## Begin

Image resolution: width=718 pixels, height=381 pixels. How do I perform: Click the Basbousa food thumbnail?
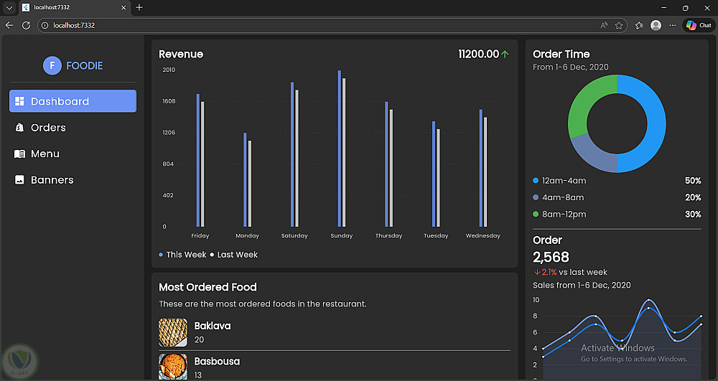click(x=173, y=366)
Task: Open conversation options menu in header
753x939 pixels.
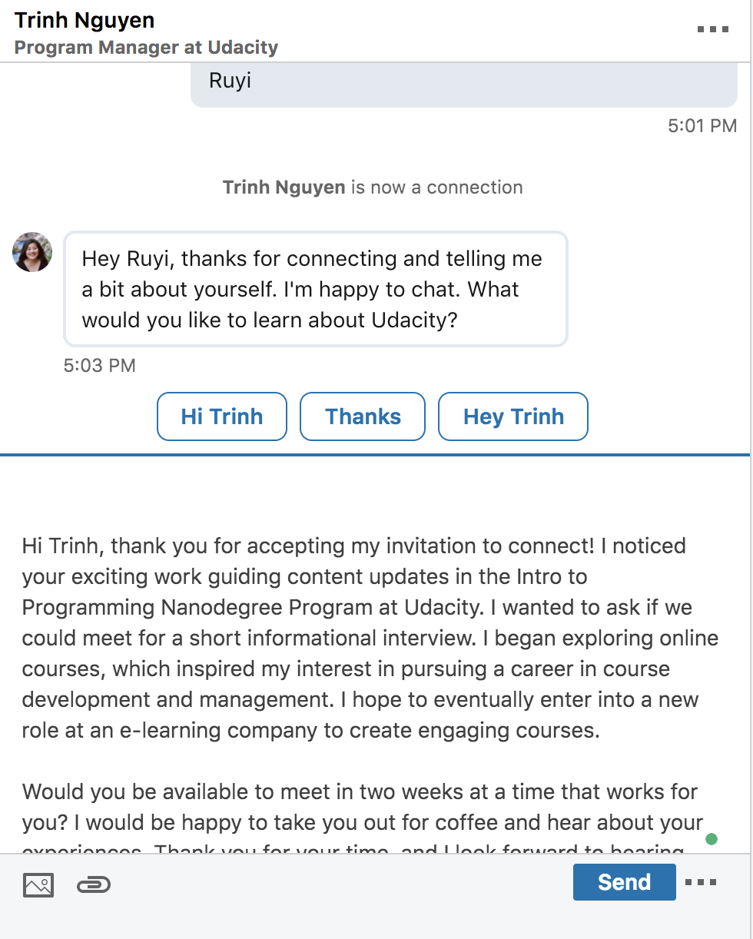Action: (712, 30)
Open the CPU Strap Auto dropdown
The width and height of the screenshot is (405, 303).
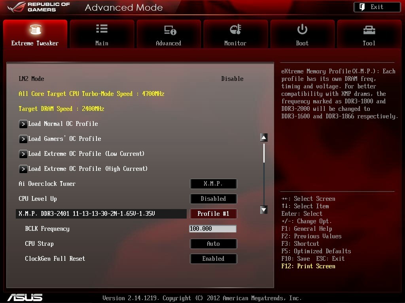[x=213, y=244]
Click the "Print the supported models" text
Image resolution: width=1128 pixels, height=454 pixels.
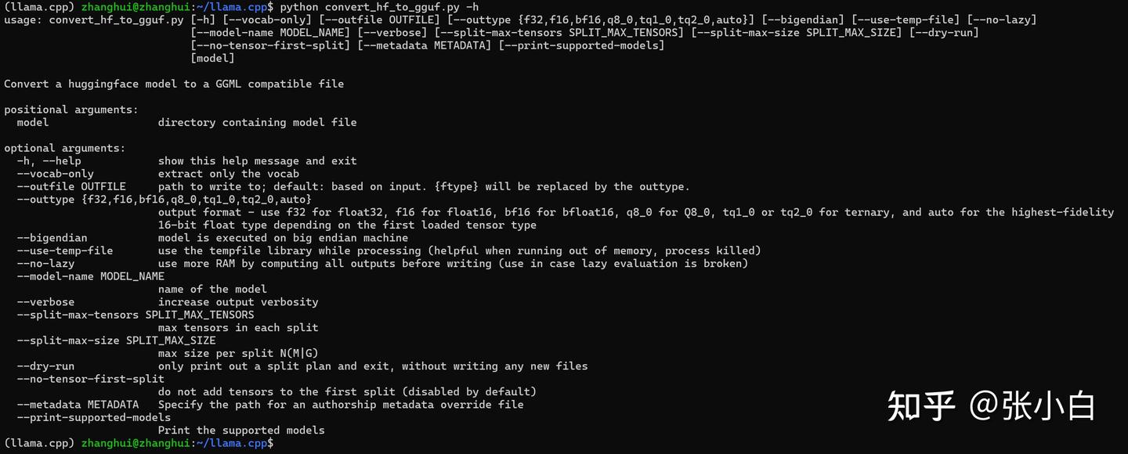coord(241,430)
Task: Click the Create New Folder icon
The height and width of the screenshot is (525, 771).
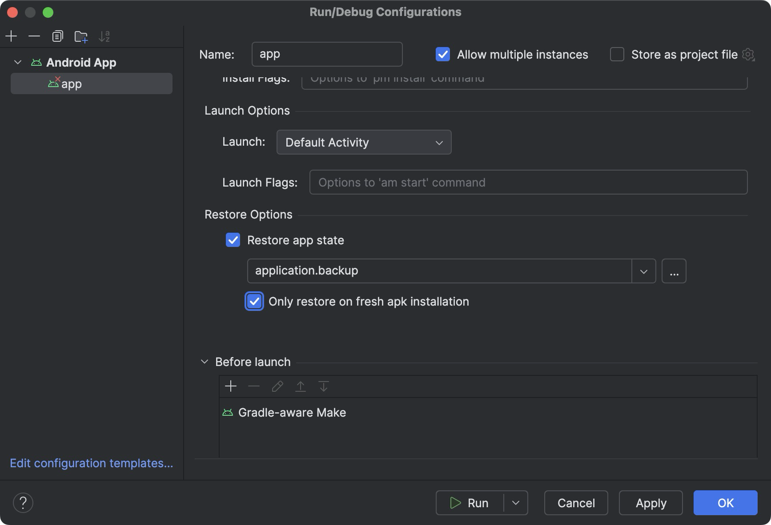Action: [81, 36]
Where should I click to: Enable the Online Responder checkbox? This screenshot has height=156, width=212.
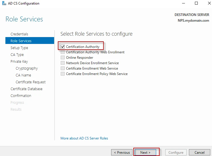[63, 58]
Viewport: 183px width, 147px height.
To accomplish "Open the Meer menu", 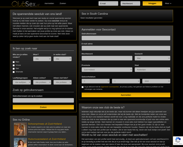I will click(168, 3).
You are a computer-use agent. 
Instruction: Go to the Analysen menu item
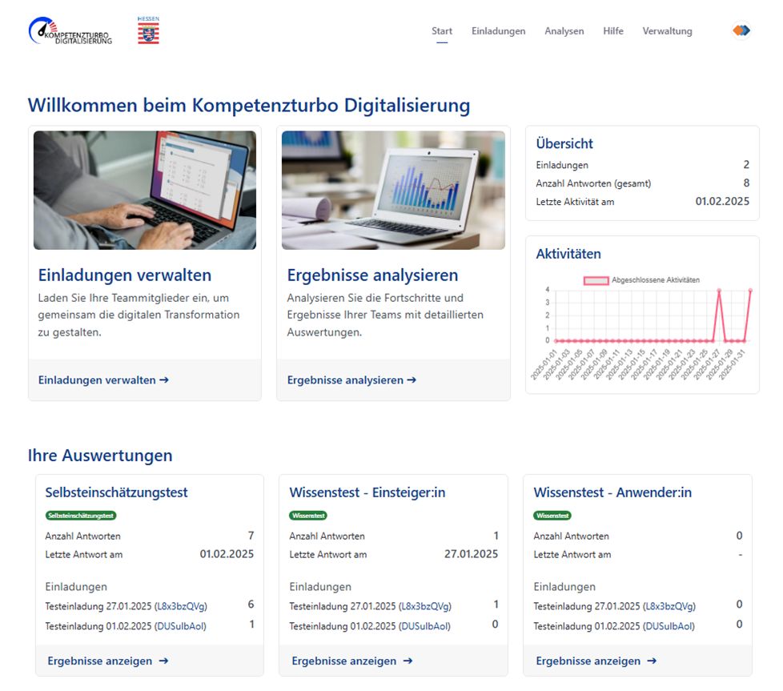coord(564,31)
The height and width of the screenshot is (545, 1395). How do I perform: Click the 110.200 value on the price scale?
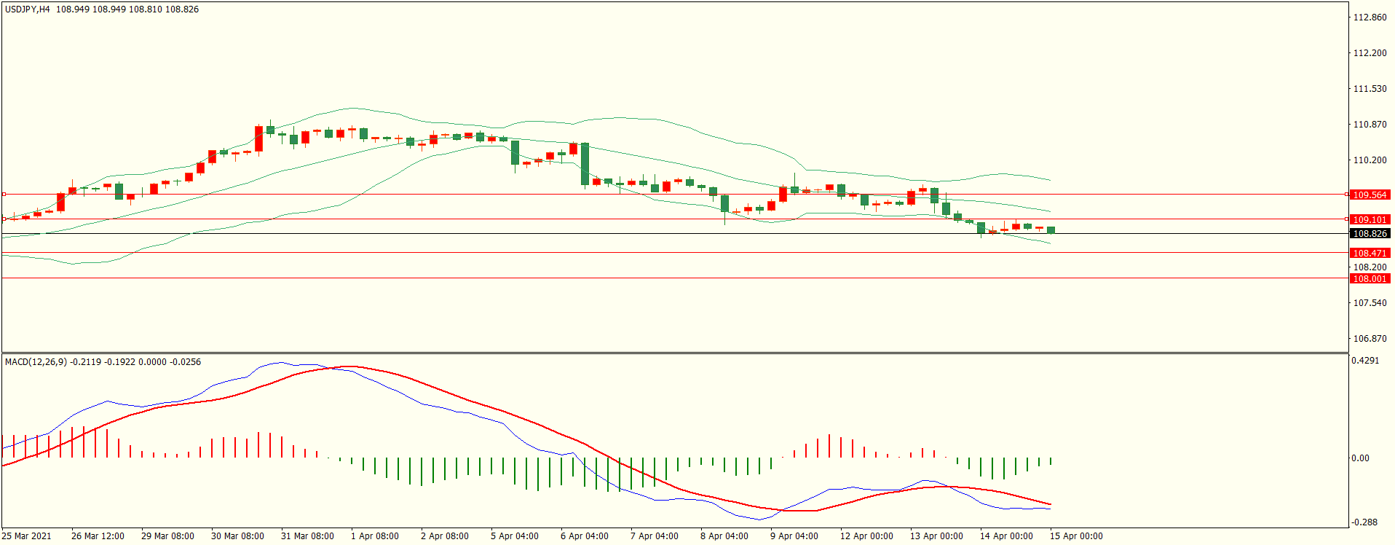[x=1369, y=160]
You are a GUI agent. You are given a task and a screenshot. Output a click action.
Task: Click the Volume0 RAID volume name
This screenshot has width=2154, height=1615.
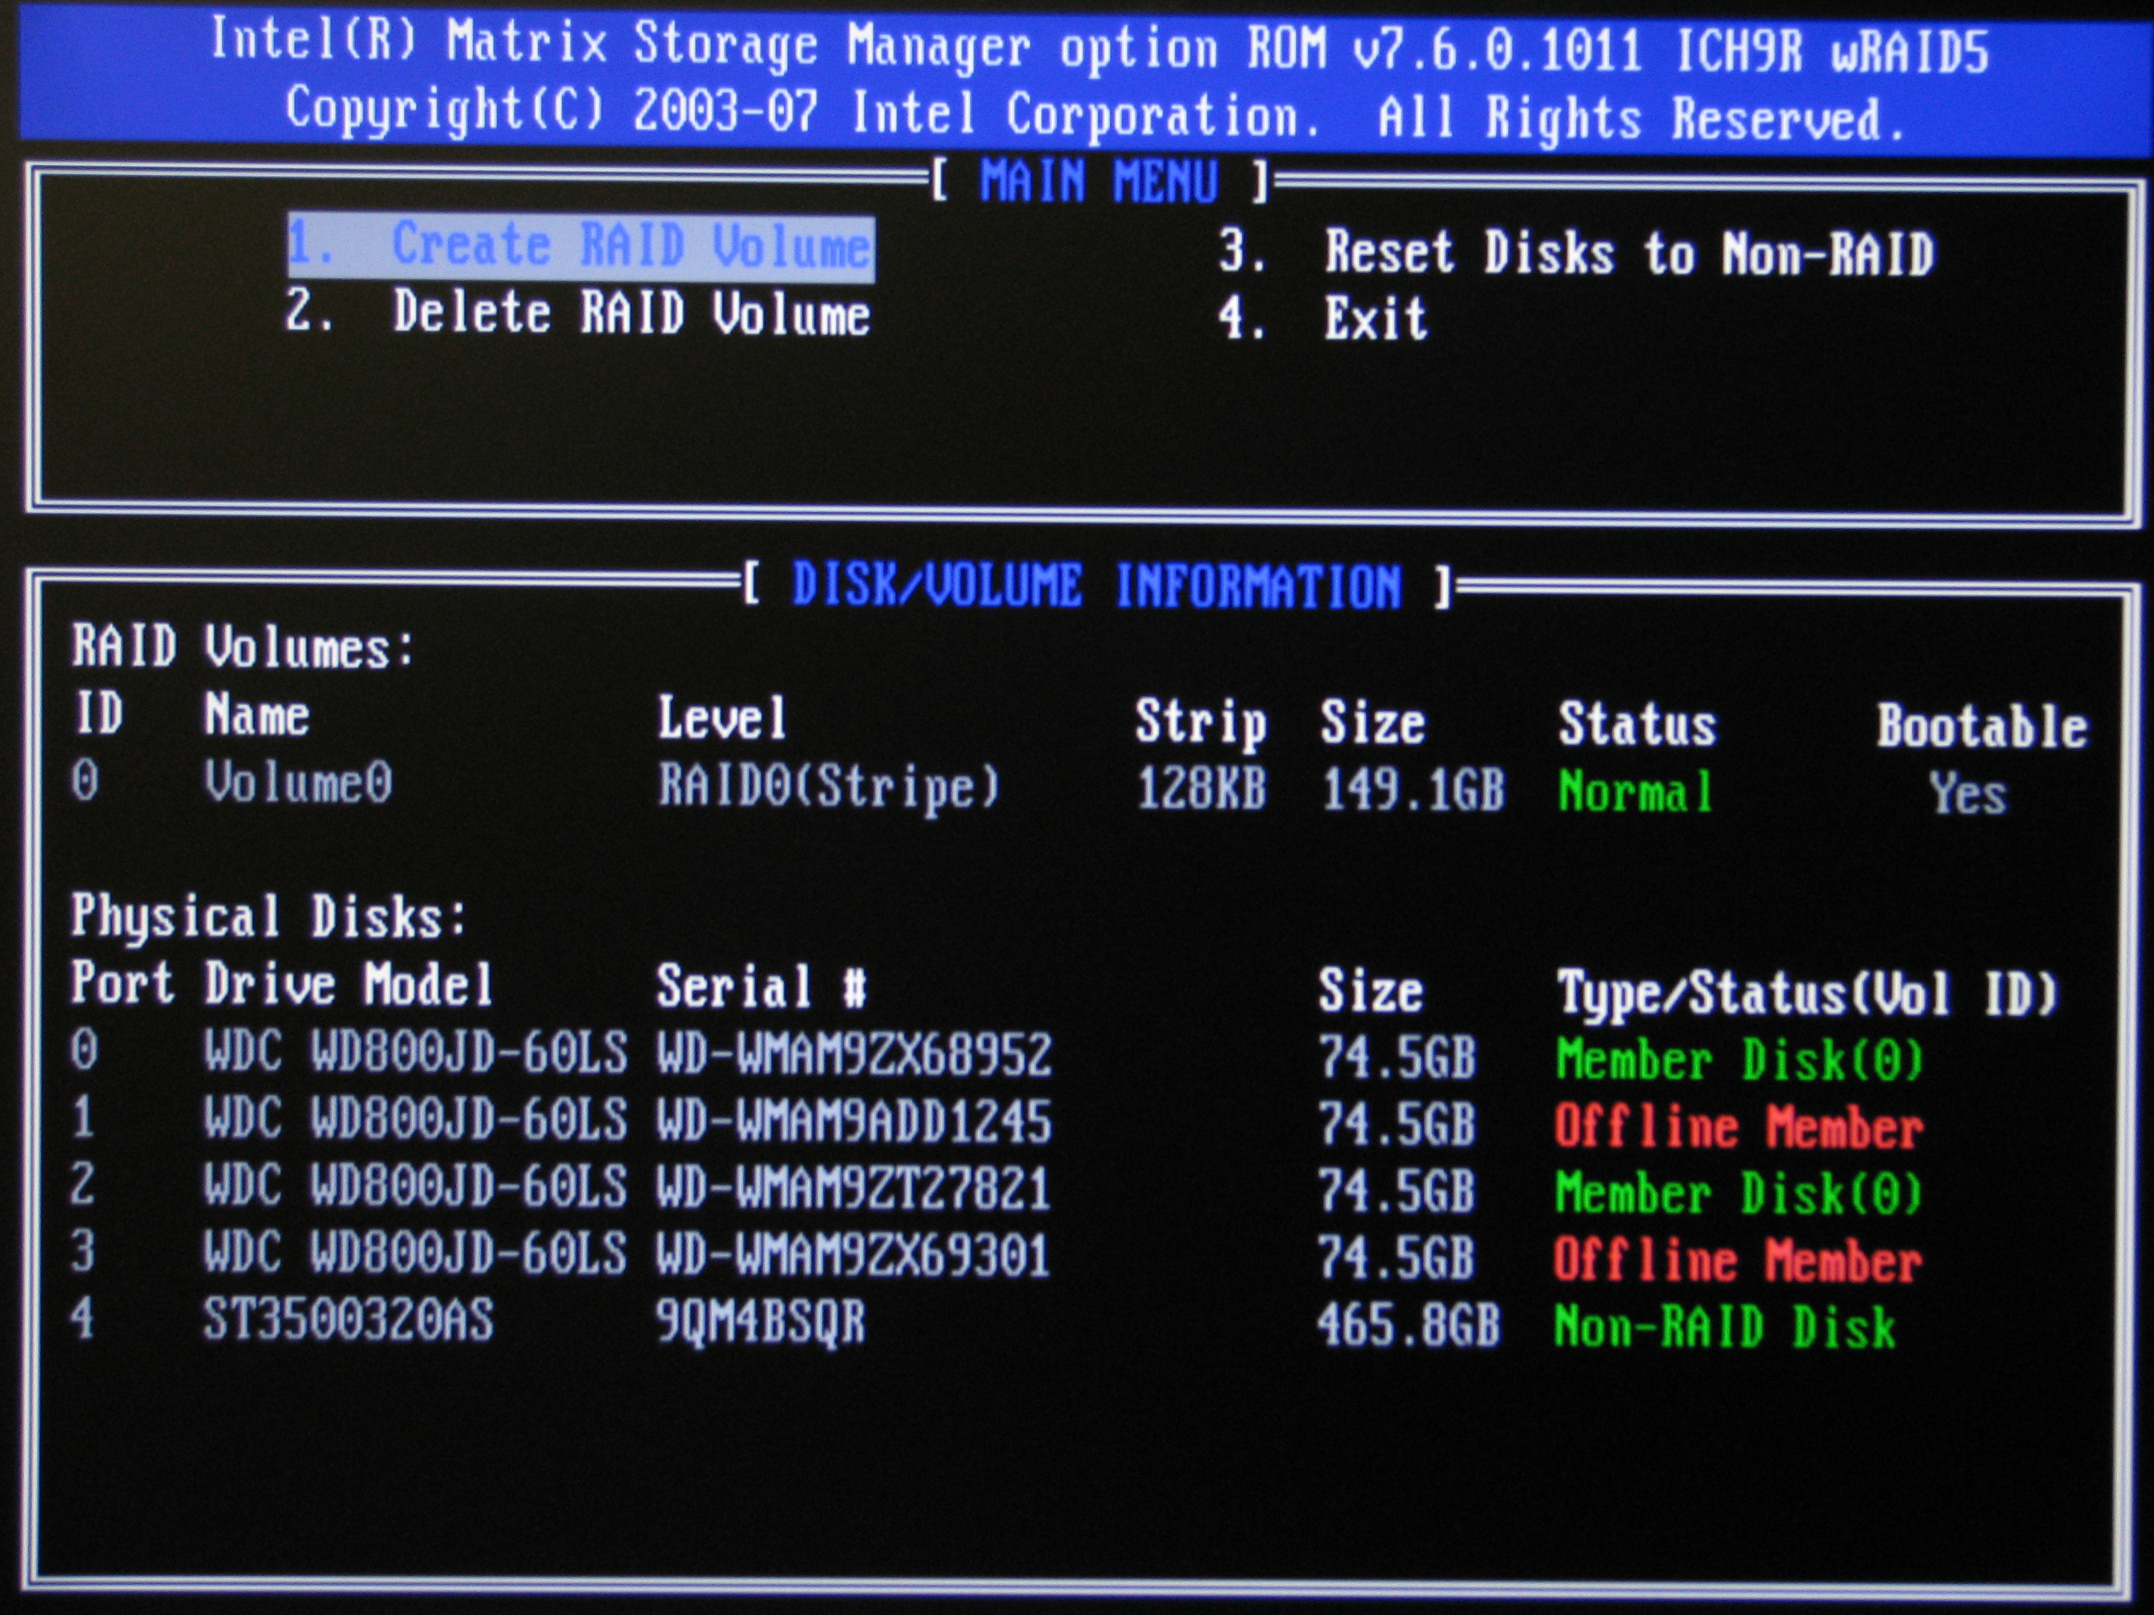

## End

◆ What is required
Return the lines of the entries exactly, from the line containing "You are a GUI" through the end of the entries, leaving out the pictures.

◆ Exercise response
You are a GUI agent. You are given a task and a screenshot. Output a click action.
Task: Click the Volume0 RAID volume name
This screenshot has width=2154, height=1615.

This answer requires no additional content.